* [EXERCISE DESCRIPTION]: A word-for-word restatement of every record is required.

☆ ☆ ☆

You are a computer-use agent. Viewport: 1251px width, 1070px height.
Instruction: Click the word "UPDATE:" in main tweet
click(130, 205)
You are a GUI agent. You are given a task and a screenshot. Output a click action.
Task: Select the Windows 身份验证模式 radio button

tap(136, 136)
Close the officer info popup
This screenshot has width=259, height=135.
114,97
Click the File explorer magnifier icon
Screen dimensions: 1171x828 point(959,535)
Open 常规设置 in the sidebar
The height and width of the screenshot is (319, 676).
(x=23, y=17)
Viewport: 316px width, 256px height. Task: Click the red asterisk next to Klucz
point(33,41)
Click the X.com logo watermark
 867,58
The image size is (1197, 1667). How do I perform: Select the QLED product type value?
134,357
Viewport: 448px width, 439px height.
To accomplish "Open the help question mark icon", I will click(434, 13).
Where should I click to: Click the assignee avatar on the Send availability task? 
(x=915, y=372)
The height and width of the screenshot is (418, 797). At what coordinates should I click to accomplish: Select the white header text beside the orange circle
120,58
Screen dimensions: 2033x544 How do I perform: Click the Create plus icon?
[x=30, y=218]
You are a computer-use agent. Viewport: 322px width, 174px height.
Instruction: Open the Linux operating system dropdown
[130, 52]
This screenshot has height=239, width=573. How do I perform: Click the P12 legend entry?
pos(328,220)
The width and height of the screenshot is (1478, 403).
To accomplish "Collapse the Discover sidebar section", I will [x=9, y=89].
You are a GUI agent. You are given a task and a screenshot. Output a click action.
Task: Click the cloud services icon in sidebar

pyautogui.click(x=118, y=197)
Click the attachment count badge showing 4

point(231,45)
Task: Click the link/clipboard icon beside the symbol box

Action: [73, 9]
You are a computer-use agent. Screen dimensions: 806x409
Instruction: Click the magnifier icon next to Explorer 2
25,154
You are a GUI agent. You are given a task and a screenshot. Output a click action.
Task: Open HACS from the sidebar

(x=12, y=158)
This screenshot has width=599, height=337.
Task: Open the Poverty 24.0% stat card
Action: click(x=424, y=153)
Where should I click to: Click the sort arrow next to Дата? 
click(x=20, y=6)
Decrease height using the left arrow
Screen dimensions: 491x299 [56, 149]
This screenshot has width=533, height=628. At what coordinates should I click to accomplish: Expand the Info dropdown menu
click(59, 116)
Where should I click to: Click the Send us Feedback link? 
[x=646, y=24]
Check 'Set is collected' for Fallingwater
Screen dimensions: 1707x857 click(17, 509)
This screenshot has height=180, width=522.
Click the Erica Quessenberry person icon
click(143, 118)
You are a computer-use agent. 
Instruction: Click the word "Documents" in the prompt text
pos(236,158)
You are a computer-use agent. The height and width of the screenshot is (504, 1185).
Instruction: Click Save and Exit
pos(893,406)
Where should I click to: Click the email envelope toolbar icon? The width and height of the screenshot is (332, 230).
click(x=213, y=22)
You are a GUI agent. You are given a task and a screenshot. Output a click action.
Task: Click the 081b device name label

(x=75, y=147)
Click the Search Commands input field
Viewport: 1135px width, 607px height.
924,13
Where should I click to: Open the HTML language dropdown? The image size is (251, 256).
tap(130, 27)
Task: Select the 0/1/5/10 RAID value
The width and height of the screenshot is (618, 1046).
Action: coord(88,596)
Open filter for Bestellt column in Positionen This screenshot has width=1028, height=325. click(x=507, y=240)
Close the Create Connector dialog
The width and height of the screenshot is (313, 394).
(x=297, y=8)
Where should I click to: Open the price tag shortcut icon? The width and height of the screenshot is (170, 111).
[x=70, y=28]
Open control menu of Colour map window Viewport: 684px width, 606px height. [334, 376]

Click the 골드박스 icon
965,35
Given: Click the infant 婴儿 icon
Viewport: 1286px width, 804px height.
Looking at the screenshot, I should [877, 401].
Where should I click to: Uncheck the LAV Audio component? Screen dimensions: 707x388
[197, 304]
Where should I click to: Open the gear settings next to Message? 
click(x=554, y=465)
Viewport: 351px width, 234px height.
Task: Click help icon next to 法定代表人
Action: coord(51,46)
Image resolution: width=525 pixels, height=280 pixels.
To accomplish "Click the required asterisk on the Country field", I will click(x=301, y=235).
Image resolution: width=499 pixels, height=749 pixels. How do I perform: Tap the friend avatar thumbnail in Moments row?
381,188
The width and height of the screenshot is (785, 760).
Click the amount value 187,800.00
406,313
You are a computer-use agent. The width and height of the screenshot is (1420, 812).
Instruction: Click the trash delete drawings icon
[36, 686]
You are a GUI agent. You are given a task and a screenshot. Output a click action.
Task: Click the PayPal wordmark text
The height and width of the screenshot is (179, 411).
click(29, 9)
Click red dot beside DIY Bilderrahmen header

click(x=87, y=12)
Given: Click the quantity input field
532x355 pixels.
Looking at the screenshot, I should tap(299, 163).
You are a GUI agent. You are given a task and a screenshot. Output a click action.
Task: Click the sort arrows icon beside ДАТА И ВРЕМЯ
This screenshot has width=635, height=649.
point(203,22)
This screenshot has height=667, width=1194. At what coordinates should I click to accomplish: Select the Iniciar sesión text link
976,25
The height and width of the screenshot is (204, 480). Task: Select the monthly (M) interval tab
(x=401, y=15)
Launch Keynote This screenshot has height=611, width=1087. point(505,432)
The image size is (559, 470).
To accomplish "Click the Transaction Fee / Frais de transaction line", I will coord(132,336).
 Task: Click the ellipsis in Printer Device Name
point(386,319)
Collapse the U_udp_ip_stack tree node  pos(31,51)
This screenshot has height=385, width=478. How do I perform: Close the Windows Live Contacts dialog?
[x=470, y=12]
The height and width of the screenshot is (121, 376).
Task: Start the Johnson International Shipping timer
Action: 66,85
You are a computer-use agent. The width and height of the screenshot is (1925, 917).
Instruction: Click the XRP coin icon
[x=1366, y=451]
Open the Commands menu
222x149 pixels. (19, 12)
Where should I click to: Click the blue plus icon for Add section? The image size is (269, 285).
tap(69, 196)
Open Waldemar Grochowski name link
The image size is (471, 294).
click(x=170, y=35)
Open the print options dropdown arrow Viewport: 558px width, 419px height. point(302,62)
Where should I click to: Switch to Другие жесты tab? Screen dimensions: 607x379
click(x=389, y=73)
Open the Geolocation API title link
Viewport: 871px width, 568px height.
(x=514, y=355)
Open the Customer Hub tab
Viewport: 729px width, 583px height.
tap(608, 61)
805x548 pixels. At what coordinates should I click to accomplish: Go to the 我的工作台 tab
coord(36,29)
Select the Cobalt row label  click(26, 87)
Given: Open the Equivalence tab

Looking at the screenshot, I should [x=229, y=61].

☆ ☆ ☆

* [OUTPUT FOR THIS TASK]:
You are a computer-use agent. Viewport: 1251px width, 1070px height.
Instruction: Click the word "UPDATE:" in main tweet
click(130, 205)
You are a GUI agent. You are given a task and a screenshot. Output a click action.
Task: Select the Windows 身份验证模式 radio button

tap(136, 136)
Close the officer info popup
This screenshot has width=259, height=135.
114,97
Click the File explorer magnifier icon
Screen dimensions: 1171x828 point(959,535)
Open 常规设置 in the sidebar
The height and width of the screenshot is (319, 676).
(x=23, y=17)
Viewport: 316px width, 256px height. Task: Click the red asterisk next to Klucz
point(33,41)
Click the X.com logo watermark
 867,58
The image size is (1197, 1667). How do I perform: Select the QLED product type value?
134,357
Viewport: 448px width, 439px height.
To accomplish "Open the help question mark icon", I will click(434, 13).
Where should I click to: Click the assignee avatar on the Send availability task? 
(x=915, y=372)
The height and width of the screenshot is (418, 797). At what coordinates should I click to accomplish: Select the white header text beside the orange circle
120,58
Screen dimensions: 2033x544 How do I perform: Click the Create plus icon?
[x=30, y=218]
You are a computer-use agent. Viewport: 322px width, 174px height.
Instruction: Open the Linux operating system dropdown
[130, 52]
This screenshot has height=239, width=573. How do I perform: Click the P12 legend entry?
pos(328,220)
The width and height of the screenshot is (1478, 403).
To accomplish "Collapse the Discover sidebar section", I will [x=9, y=89].
You are a GUI agent. You are given a task and a screenshot. Output a click action.
Task: Click the cloud services icon in sidebar

pyautogui.click(x=118, y=197)
Click the attachment count badge showing 4

point(231,45)
Task: Click the link/clipboard icon beside the symbol box

Action: [73, 9]
You are a computer-use agent. Screen dimensions: 806x409
Instruction: Click the magnifier icon next to Explorer 2
25,154
You are a GUI agent. You are given a task and a screenshot. Output a click action.
Task: Open HACS from the sidebar

(x=12, y=158)
This screenshot has width=599, height=337.
Task: Open the Poverty 24.0% stat card
Action: click(x=424, y=153)
Where should I click to: Click the sort arrow next to Дата? 
click(x=20, y=6)
Decrease height using the left arrow
Screen dimensions: 491x299 [56, 149]
This screenshot has width=533, height=628. At what coordinates should I click to accomplish: Expand the Info dropdown menu
click(59, 116)
Where should I click to: Click the Send us Feedback link? 
[x=646, y=24]
Check 'Set is collected' for Fallingwater
Screen dimensions: 1707x857 click(17, 509)
This screenshot has height=180, width=522.
Click the Erica Quessenberry person icon
click(143, 118)
You are a computer-use agent. 
Instruction: Click the word "Documents" in the prompt text
pos(236,158)
You are a computer-use agent. The height and width of the screenshot is (504, 1185).
Instruction: Click Save and Exit
pos(893,406)
Where should I click to: Click the email envelope toolbar icon? The width and height of the screenshot is (332, 230).
click(x=213, y=22)
You are a GUI agent. You are given a task and a screenshot. Output a click action.
Task: Click the 081b device name label

(x=75, y=147)
Click the Search Commands input field
Viewport: 1135px width, 607px height.
924,13
Where should I click to: Open the HTML language dropdown? The image size is (251, 256).
tap(130, 27)
Task: Select the 0/1/5/10 RAID value
The width and height of the screenshot is (618, 1046).
Action: coord(88,596)
Open filter for Bestellt column in Positionen This screenshot has width=1028, height=325. click(x=507, y=240)
Close the Create Connector dialog
The width and height of the screenshot is (313, 394).
(x=297, y=8)
Where should I click to: Open the price tag shortcut icon? The width and height of the screenshot is (170, 111).
[x=70, y=28]
Open control menu of Colour map window Viewport: 684px width, 606px height. [334, 376]

Click the 골드박스 icon
965,35
Given: Click the infant 婴儿 icon
Viewport: 1286px width, 804px height.
Looking at the screenshot, I should [877, 401].
Where should I click to: Uncheck the LAV Audio component? Screen dimensions: 707x388
[197, 304]
Where should I click to: Open the gear settings next to Message? 
click(x=554, y=465)
Viewport: 351px width, 234px height.
Task: Click help icon next to 法定代表人
Action: coord(51,46)
Image resolution: width=525 pixels, height=280 pixels.
To accomplish "Click the required asterisk on the Country field", I will click(x=301, y=235).
Image resolution: width=499 pixels, height=749 pixels. How do I perform: Tap the friend avatar thumbnail in Moments row?
381,188
The width and height of the screenshot is (785, 760).
Click the amount value 187,800.00
406,313
You are a computer-use agent. The width and height of the screenshot is (1420, 812).
Instruction: Click the trash delete drawings icon
[36, 686]
You are a GUI agent. You are given a task and a screenshot. Output a click action.
Task: Click the PayPal wordmark text
The height and width of the screenshot is (179, 411).
click(29, 9)
Click red dot beside DIY Bilderrahmen header

click(x=87, y=12)
Given: Click the quantity input field
532x355 pixels.
Looking at the screenshot, I should tap(299, 163).
You are a GUI agent. You are given a task and a screenshot. Output a click action.
Task: Click the sort arrows icon beside ДАТА И ВРЕМЯ
This screenshot has width=635, height=649.
point(203,22)
This screenshot has height=667, width=1194. At what coordinates should I click to accomplish: Select the Iniciar sesión text link
976,25
The height and width of the screenshot is (204, 480). Task: Select the monthly (M) interval tab
(x=401, y=15)
Launch Keynote This screenshot has height=611, width=1087. point(505,432)
The image size is (559, 470).
To accomplish "Click the Transaction Fee / Frais de transaction line", I will coord(132,336).
 Task: Click the ellipsis in Printer Device Name
point(386,319)
Collapse the U_udp_ip_stack tree node  pos(31,51)
This screenshot has height=385, width=478. How do I perform: Close the Windows Live Contacts dialog?
[x=470, y=12]
The height and width of the screenshot is (121, 376).
Task: Start the Johnson International Shipping timer
Action: 66,85
You are a computer-use agent. The width and height of the screenshot is (1925, 917).
Instruction: Click the XRP coin icon
[x=1366, y=451]
Open the Commands menu
222x149 pixels. (19, 12)
Where should I click to: Click the blue plus icon for Add section? The image size is (269, 285).
tap(69, 196)
Open Waldemar Grochowski name link
The image size is (471, 294).
click(x=170, y=35)
Open the print options dropdown arrow Viewport: 558px width, 419px height. point(302,62)
Where should I click to: Switch to Другие жесты tab? Screen dimensions: 607x379
click(x=389, y=73)
Open the Geolocation API title link
Viewport: 871px width, 568px height.
(x=514, y=355)
Open the Customer Hub tab
Viewport: 729px width, 583px height.
tap(608, 61)
805x548 pixels. At what coordinates should I click to accomplish: Go to the 我的工作台 tab
coord(36,29)
Select the Cobalt row label  click(26, 87)
Given: Open the Equivalence tab

Looking at the screenshot, I should [x=229, y=61].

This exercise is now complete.